Administrative Layer:

  • ISP licensing conditions mandate adherence to official blocking directions.
  • Service providers are legally obligated to enforce such restrictions.

Judicial Safeguards and Limitations

Landmark Case: Shreya Singhal vs Union of India

Key Safeguards Introduced:

  • Periodic review by designated committees.
  • Opportunity for affected stakeholders to be heard.

Ground Reality:

  • Implementation remains weak due to limited transparency.
  • Procedural safeguards often exist only on paper.

Opacity in Enforcement Mechanisms

Confidential Blocking Orders:

  • Directions under Section 69A are not publicly disclosed.
  • ISPs are restricted from revealing received orders.

Impact:

  • Users lack clarity on inaccessible content.
  • Website owners are often not notified.

Exception:

  • Court-ordered blocks (e.g., copyright issues) are usually public.
  • Select high-profile actions (e.g., app bans) are officially announced.

Technological Tools of Content Restriction

DNS Manipulation:

  • Alters domain resolution to block access.
  • Most prevalent due to cost-effectiveness.

Traffic Interception:

  • Blocks HTTP traffic via warning pages (declining relevance due to HTTPS).

SNI-Based Filtering:

  • Identifies blocked domains during encrypted connection setup and terminates access.

Trend: DNS-level filtering remains the dominant strategy.


Empirical Trends in Digital Blocking

Scale of Study (2025):

  • ~294 million domains examined across multiple ISPs.

Key Observations:

  • ~43,000 domains blocked overall.
  • Only ~1,400 uniformly blocked across all ISPs → indicates fragmentation.

Commonly Targeted Content:

  • Piracy platforms
  • Adult content
  • Gambling portals
  • Terror-related material
  • File-sharing services

Pattern: Higher consistency in blocking security-sensitive content.


Variations Across Service Providers

Inconsistent Enforcement:

  • Same website may be accessible on one ISP but blocked on another.

Arbitrary Practices:

  • Additional domains blocked without clear legal backing.
  • Delayed or ignored unblocking orders.

Outcome: Unequal access to information across users.


Overreach and Excessive Restrictions

Issues Identified:

  • Blocking entire domains instead of specific URLs.
  • Continued blocking without valid directives.
  • Restriction of potentially legitimate content.

Concern: Lack of transparency makes it difficult to distinguish justified regulation from overreach.


Implications for Constitutional Freedoms

Freedom of Expression:

  • Protected under Article 19(1)(a), but restricted through opaque censorship practices.

Access to Information:

  • Uneven censorship leads to digital inequality.

Procedural Fairness:

  • Limited avenues to challenge blocking decisions.

Accountability Deficit

Institutional Weaknesses:

  • Review mechanisms lack openness.
  • Stakeholders rarely informed.
  • No strict penalties for ISP non-compliance.
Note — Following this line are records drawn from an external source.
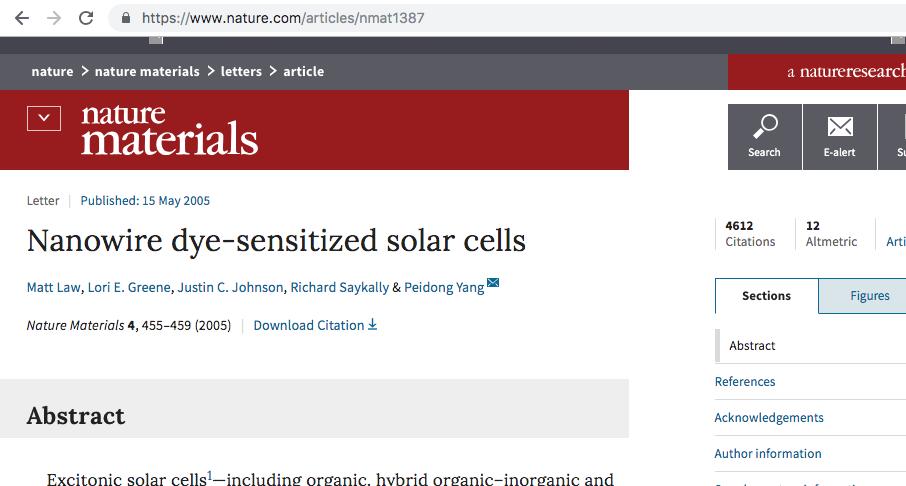Open the E-alert envelope button
Image resolution: width=906 pixels, height=486 pixels.
coord(840,136)
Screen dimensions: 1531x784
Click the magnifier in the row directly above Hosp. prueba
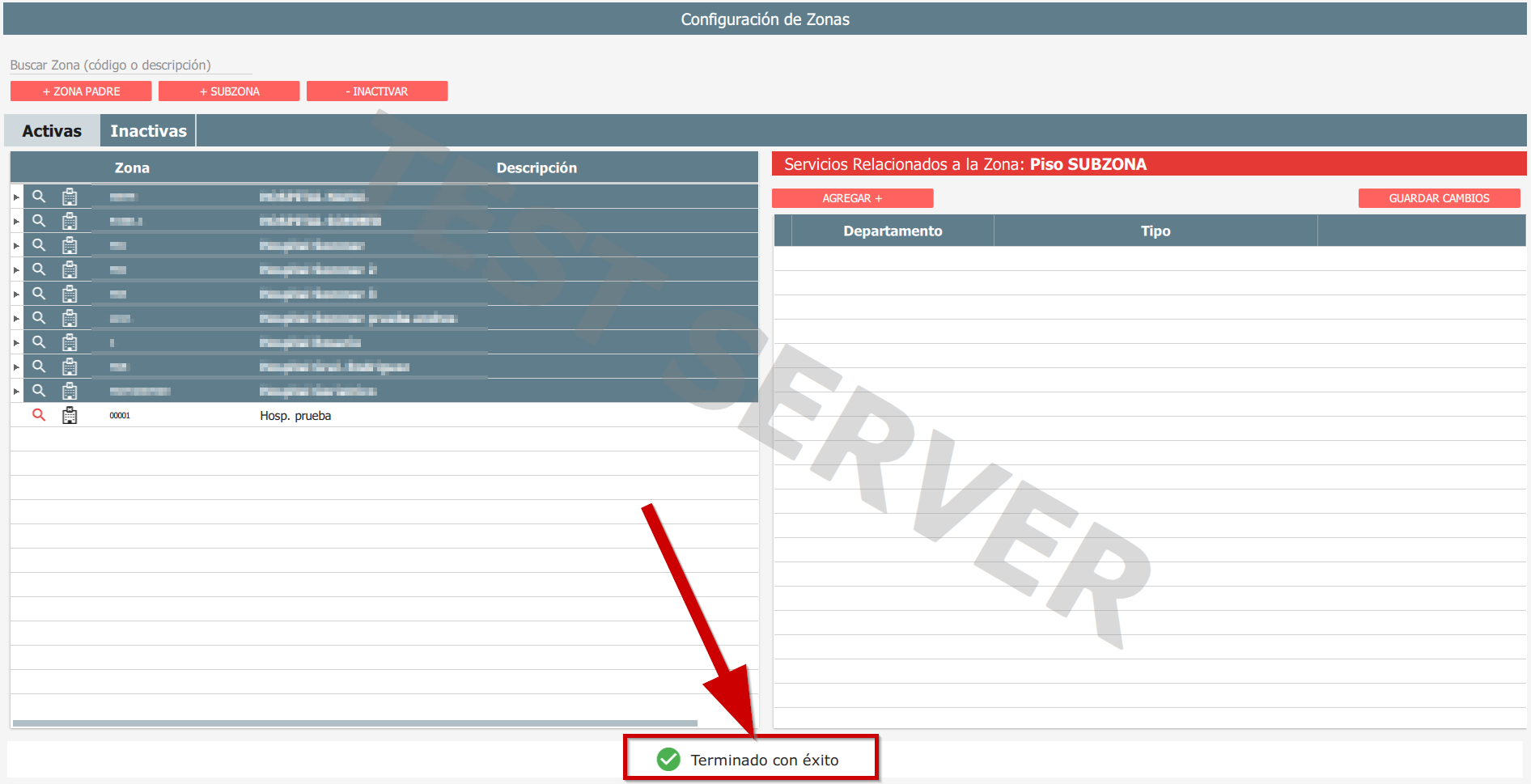(x=38, y=391)
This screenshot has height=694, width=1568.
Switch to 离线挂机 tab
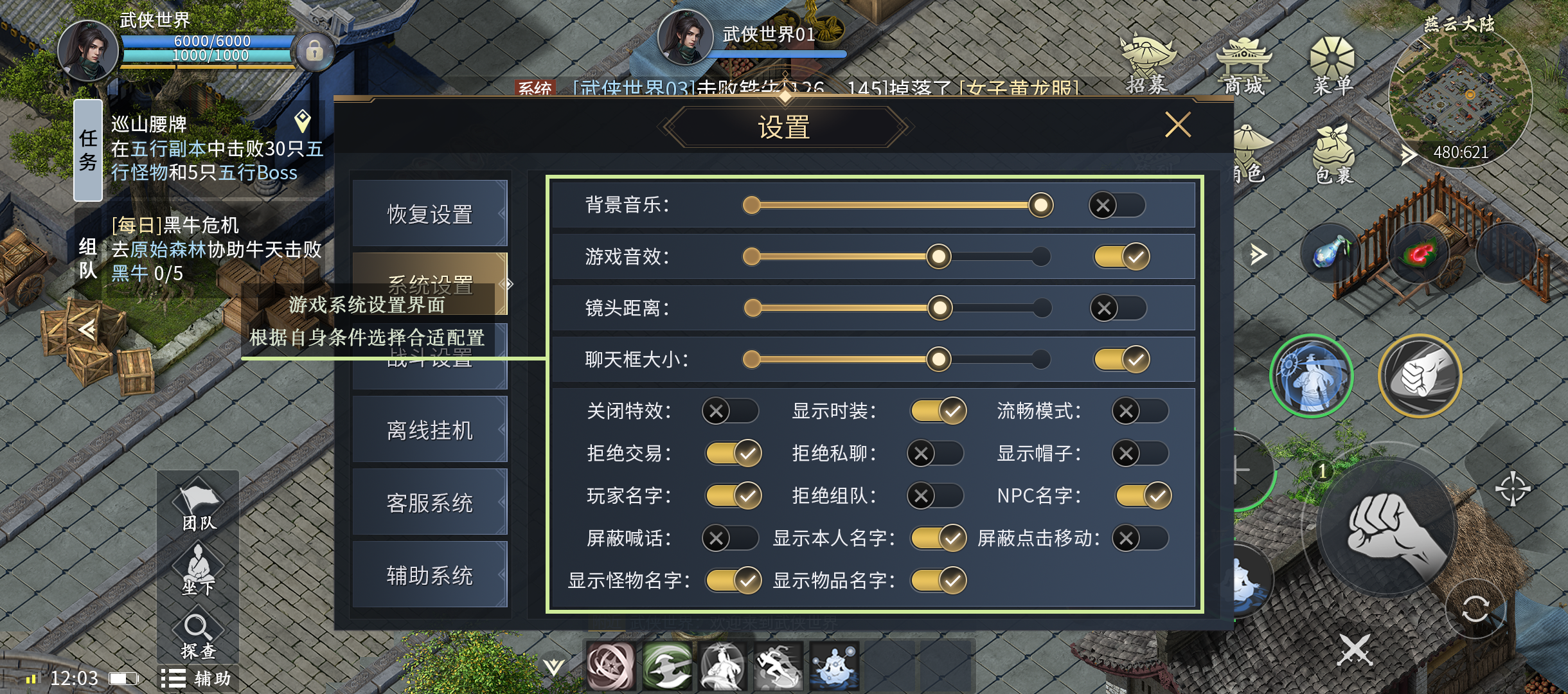(x=430, y=429)
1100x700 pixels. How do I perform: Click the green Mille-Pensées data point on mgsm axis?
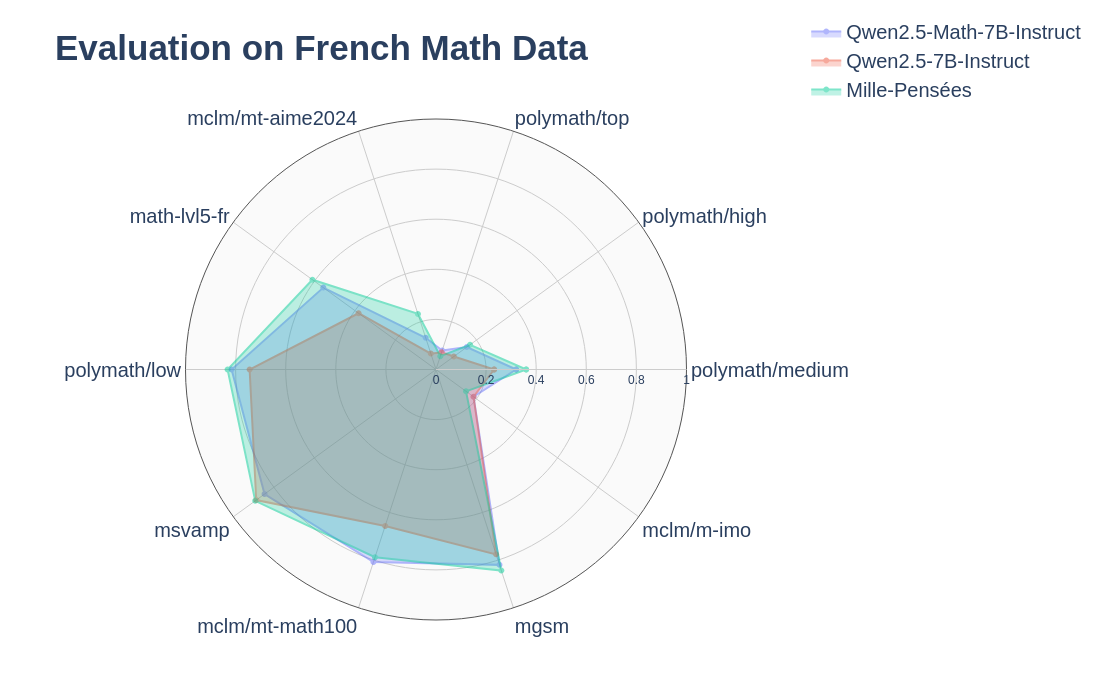click(x=501, y=570)
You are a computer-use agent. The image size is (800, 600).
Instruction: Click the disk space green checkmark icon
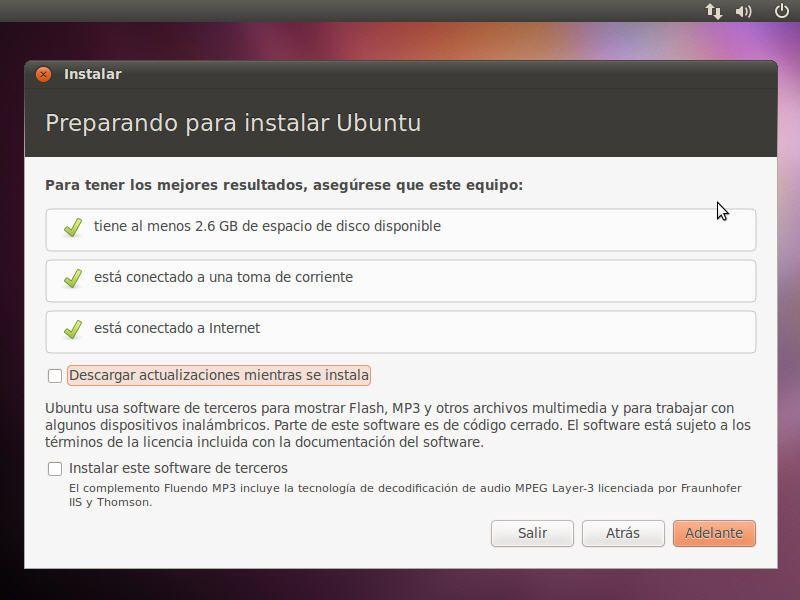[x=73, y=227]
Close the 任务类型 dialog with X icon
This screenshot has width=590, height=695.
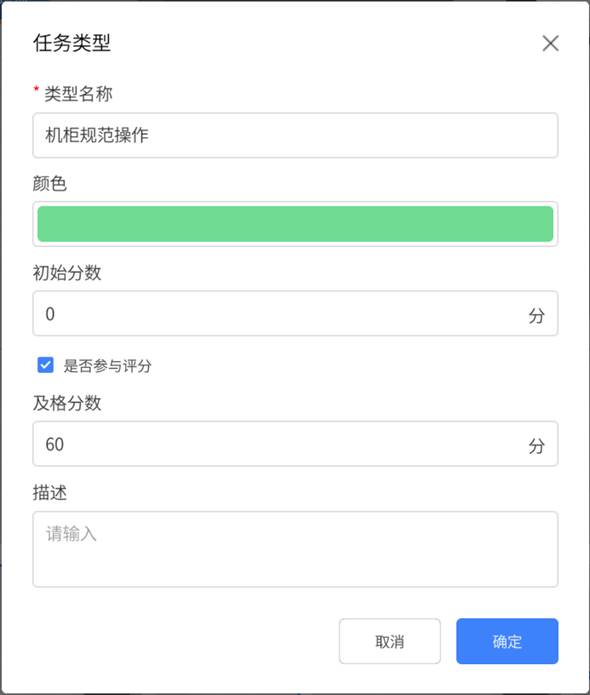550,43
Result: Weak oversight and uneven enforcement.


Reform Imperatives

Transparency Measures:

  • Creation of a public repository of blocked domains (with limited exceptions).

Uniform Standards:

  • Clear procedural and technical guidelines for ISPs.

Independent Oversight:

  • Strengthening review bodies for accountability.

Stakeholder Rights:

  • Mandatory notification and appeal mechanisms for affected parties.

Way Forward

India’s internet regulation reflects a delicate balance between security concerns and democratic freedoms. While state intervention in harmful content is necessary, the current system suffers from inconsistency, opacity, and weak accountability.

A future-ready framework must emphasize transparency, uniform enforcement, and constitutional safeguards to ensure that digital governance aligns with democratic values in an increasingly connected society.